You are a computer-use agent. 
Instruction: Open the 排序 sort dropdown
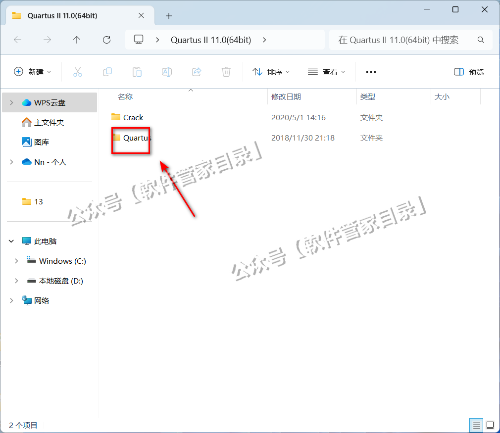(x=271, y=72)
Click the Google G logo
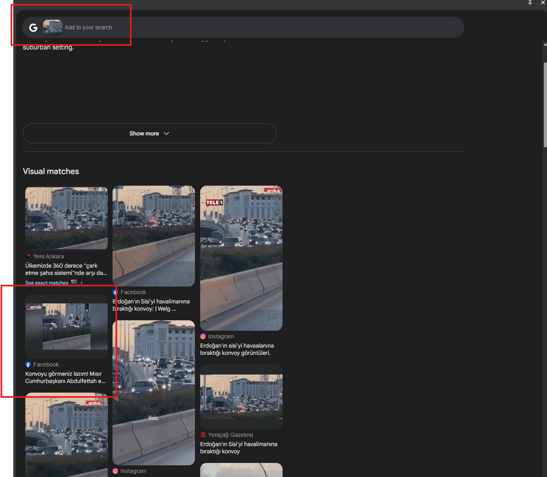547x477 pixels. pos(33,28)
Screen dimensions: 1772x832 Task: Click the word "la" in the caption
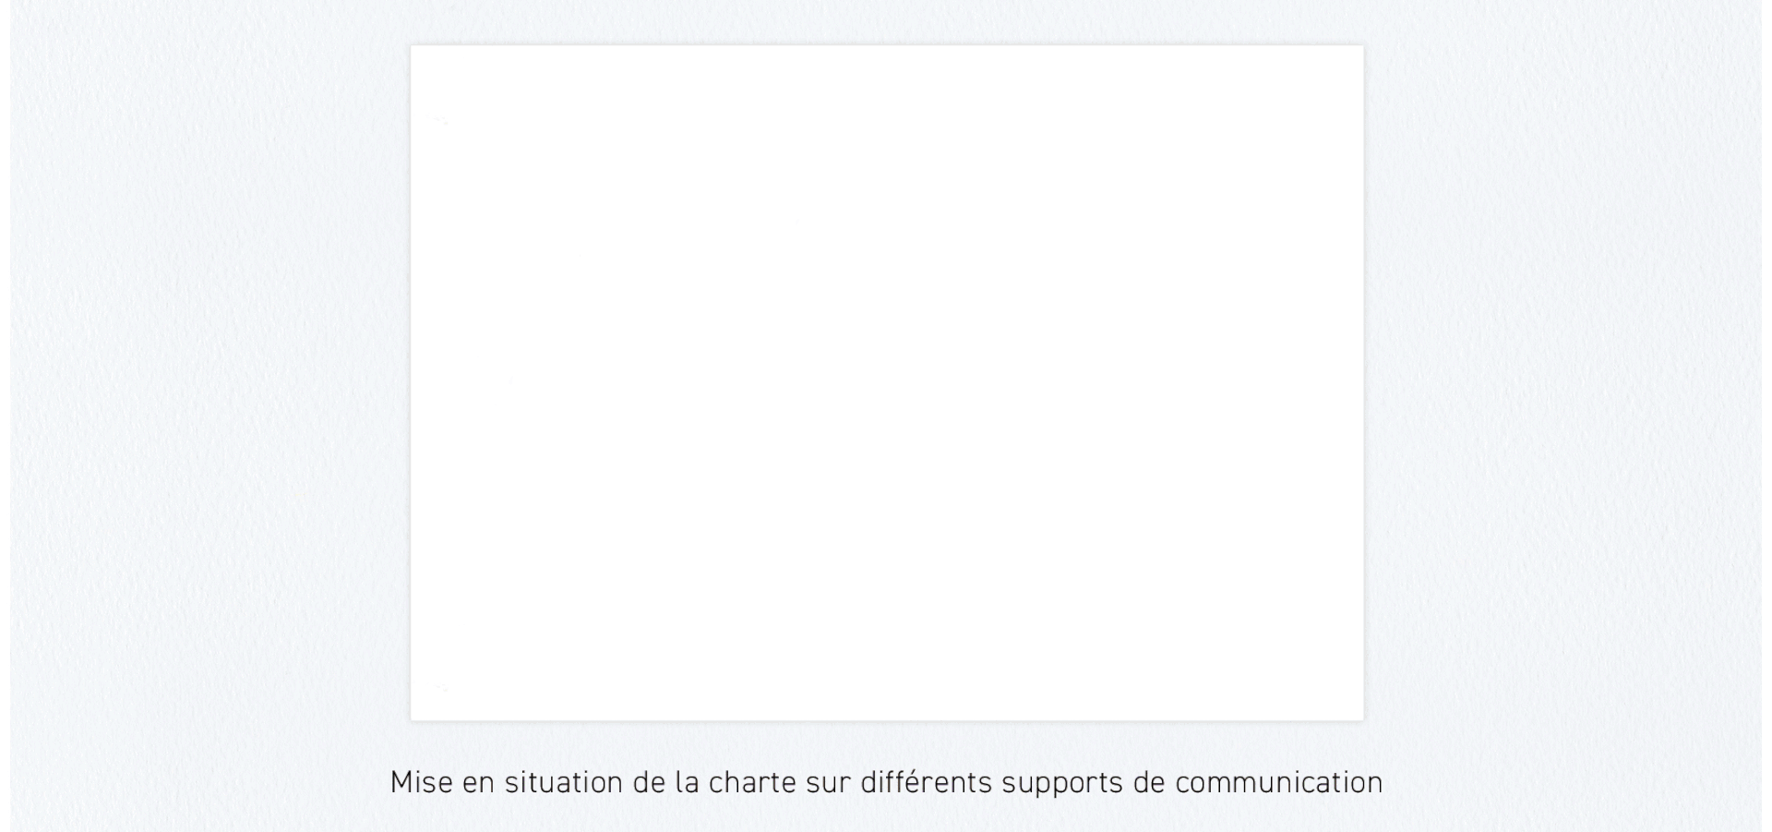[x=687, y=783]
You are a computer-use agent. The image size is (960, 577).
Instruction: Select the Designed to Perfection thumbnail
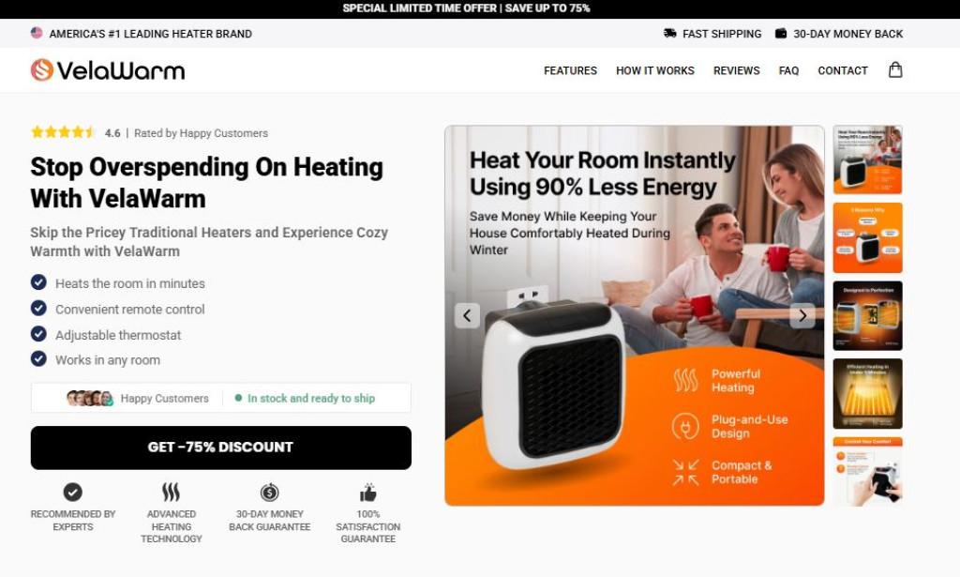867,316
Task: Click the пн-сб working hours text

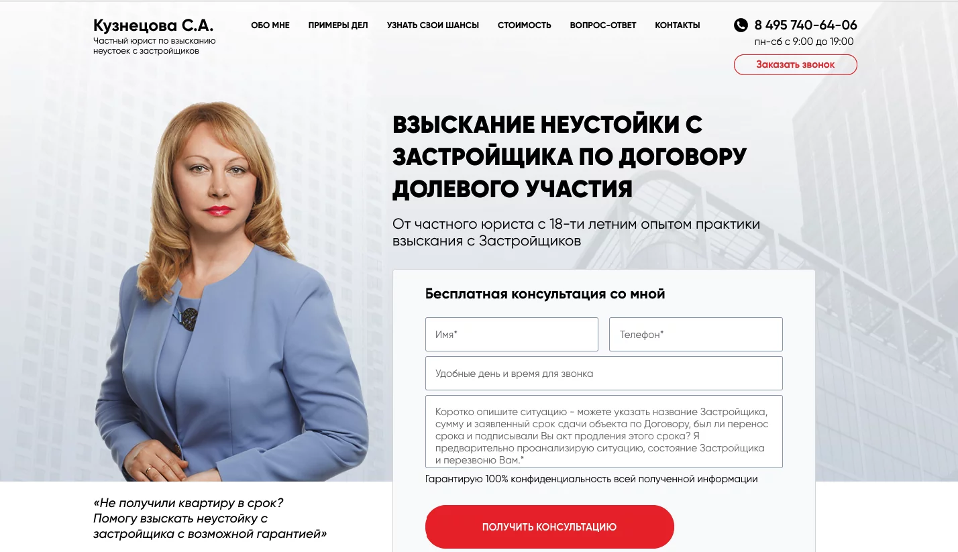Action: pyautogui.click(x=804, y=42)
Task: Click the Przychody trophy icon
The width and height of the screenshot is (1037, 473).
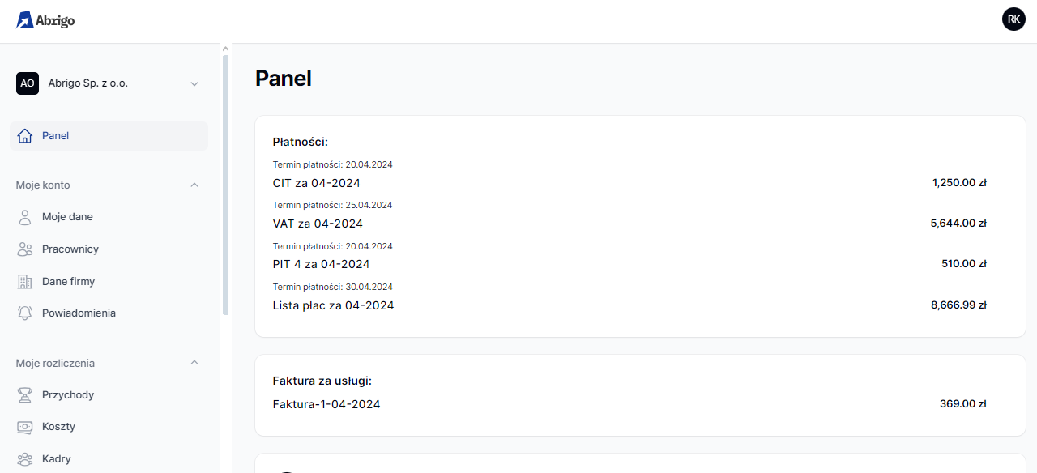Action: click(25, 395)
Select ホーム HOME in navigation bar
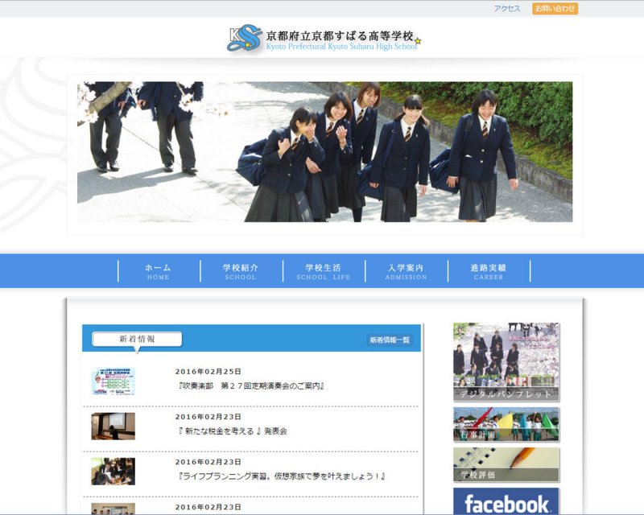This screenshot has height=515, width=644. tap(158, 271)
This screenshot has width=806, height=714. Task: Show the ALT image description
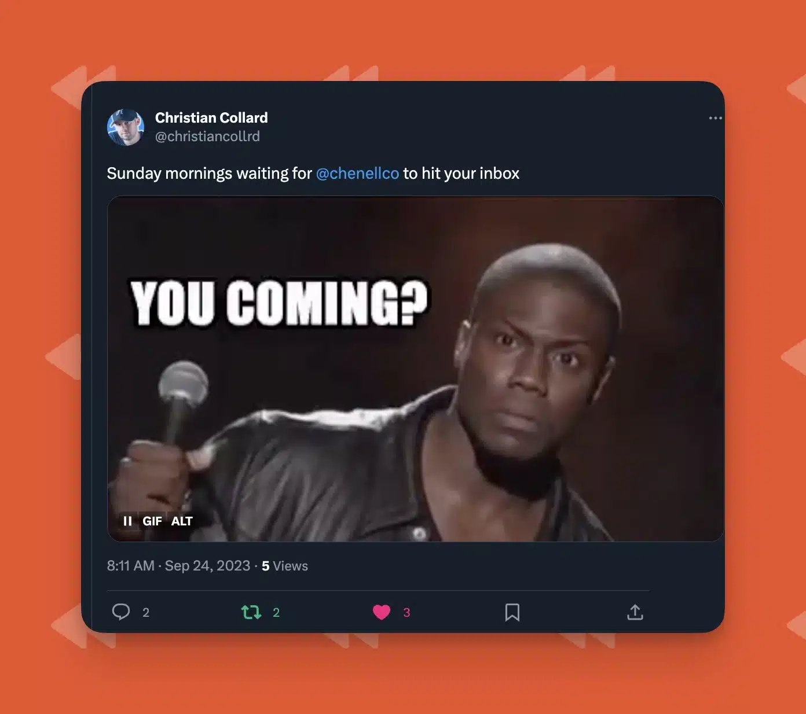coord(182,521)
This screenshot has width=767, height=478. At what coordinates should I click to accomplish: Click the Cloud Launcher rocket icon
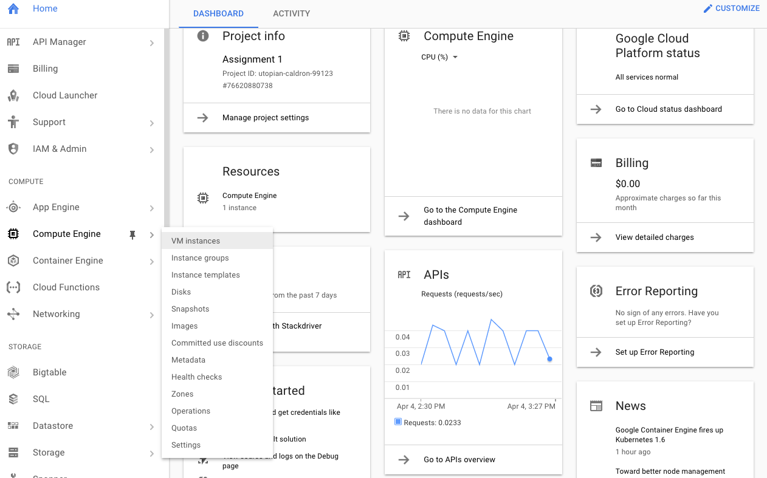point(13,95)
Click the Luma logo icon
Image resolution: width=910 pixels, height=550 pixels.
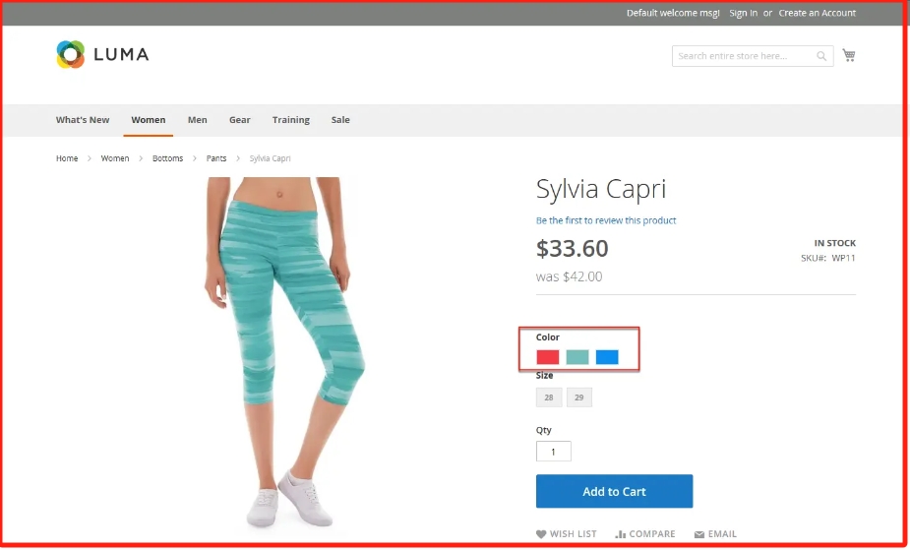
■ ■ ■ ■ ■
Reproduce each record above by retyping it exactly; omit all images.

You are a computer-use agent. 
Instruction: Open the 排序 sort dropdown
(x=271, y=72)
Click the Google G logo
547x477 pixels. pos(33,28)
Screen dimensions: 1772x832 Task: Click the word "la" in the caption
[x=687, y=783]
You are a computer-use agent. The image size is (960, 577).
Instruction: Select the Designed to Perfection thumbnail
867,316
Task: Click the пн-сб working hours text

Action: pyautogui.click(x=804, y=42)
Task: Click the Przychody trophy icon
The width and height of the screenshot is (1037, 473).
Action: click(25, 395)
Select ホーム HOME in navigation bar
This screenshot has height=515, width=644. tap(158, 271)
This screenshot has width=806, height=714. Task: Show the ALT image description
coord(182,521)
This screenshot has width=767, height=478. At what coordinates should I click to accomplish: Click the Cloud Launcher rocket icon
point(13,95)
Click the Luma logo icon
Image resolution: width=910 pixels, height=550 pixels.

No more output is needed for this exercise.